Oil pumps, a natural gas well, and solar panels with the sun setting in the background.

Image source: Getty Images.

Doing some financial analysis

The first step an income seeker should take when considering two relatively similar income options is to analyze their financial profiles. Here's how these two energy companies stack up against each other:

Company

Dividend Yield

Credit Rating

% of Cash Flow Fee-Based or Regulated

Dividend Payout Ratio

Debt-to-Adjusted EBITDA

Kinder Morgan

6.8%

BBB/Baa2

92%

52%

4.6 times

Clearway Energy

3.4%

Ba2/BB

100%

54%

6.3 times

Data source: Kinder Morgan and Clearway Energy. 

As shown in that table, Clearway Energy and Kinder Morgan generate stable cash flow and distribute slightly more than half of it via dividends. Where they differ is in their credit profiles. Kinder Morgan has a solid investment-grade credit rating backed by a leverage ratio that's slightly above its 4.5 target. Meanwhile, Clearway Energy has junk-rated credit. That's due to a relatively elevated leverage ratio and high exposure to the California electricity market -- where it gets 70% of its cash flow -- and bankrupt electric utility PG&E (PCG 0.06%), which supplies about 22% of its cash flow. Clearway's lower credit rating affects its ability to borrow money as well as its interest rate, diminishing its financial flexibility.  

Comparing their growth profiles

Another major difference between these two energy companies is their strategic focus. Kinder Morgan primarily builds and operates natural gas pipelines while Clearway mainly acquires and operates renewable energy generating facilities, leaving them with quite distinct growth profiles.

Kinder Morgan initially expected that its cash flow would rise modestly this year, fueled by recently completed expansions projects, partially offset by asset sales. However, because of all the volatility in oil prices, its cash flow is on track to decline by about 10% this year. While an eventual rebound in commodity prices and the upcoming completion of its current $3.3 billion expansion project backlog should boost its cash flow, Kinder Morgan has reached a slow-growth stage. On a more positive note, with dwindling growth prospects and a low dividend payout ratio, the company expects to increase its dividend by about 19% to achieve its targeted level as oil market conditions improve.

Clearway Energy, on the other hand, is much earlier in its growth stage. This year, the company's cash flow is on track to rise more than 20%, fueled by recent acquisitions and investments.
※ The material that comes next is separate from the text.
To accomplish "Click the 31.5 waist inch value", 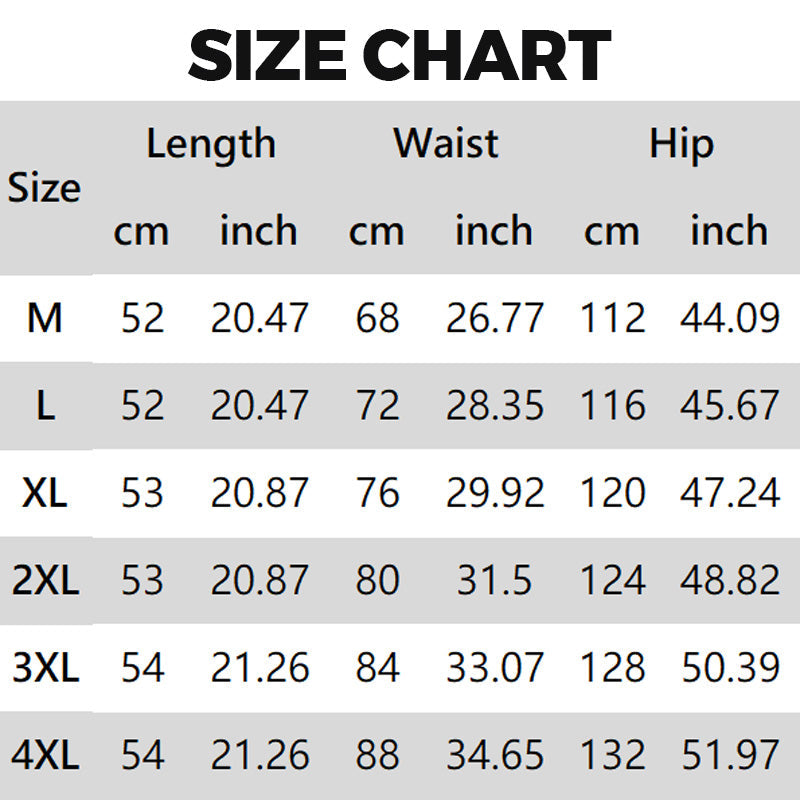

Meanwhile, it recently secured three wind farm acquisitions, which will help power an additional 10% cash flow increase once it completes those deals by early next year. Finally, the company has strategic relationships with a renewable energy project developer and a leading private equity fund, which should provide it with additional acquisition and investment opportunities in the coming years. As long as Clearway can access financing, there should be no shortage of growth opportunities to power future dividend increases.

On top of that, PG&E is nearing the end of its bankruptcy proceeding. Once it emerges, Clearway's lenders will lift the restrictions on the cash PG&E's contracts generate, enabling the company to normalize its dividend.  

A look at valuation

A final aspect that income investors should consider when examining two dividend options is their respective valuations. Here's how these two energy company's compare:

Company

Recent Price

2020 Cash Flow Per Share (Estimate)

Price-to-Cash Flow

Kinder Morgan

$15

$2.02

7.6 

Clearway Energy

$25

$1.56

15.8 

Data sources: Google Finance, company investor presentations, and author's calculation. Share price data as of June 22, 2020.

As that table shows, Kinder Morgan currently trades at about half the valuation of Clearway Energy. On one hand, Clearway should fetch a premium valuation since its earnings are growing fast this year, while Kinder Morgan's are taking a step back because of the impact of the oil market downturn. However, Clearway seems to be somewhat expensive, given its risk profile, which includes its outsized exposure to California and PG&E and its junk-rated credit.

Growth vs. value and yield

Clearway Energy is much earlier in its growth stage, making it an appealing option for investors seeking a potentially fast-growing income stream. However, Kinder Morgan offers dividend investors a much higher current yield, mainly because of its lower valuation. Furthermore, that payout is on a firmer foundation thanks to its stronger credit profile. Because of those factors, Kinder Morgan stands out as the better buy these days since it offers an attractive total return profile for less risk.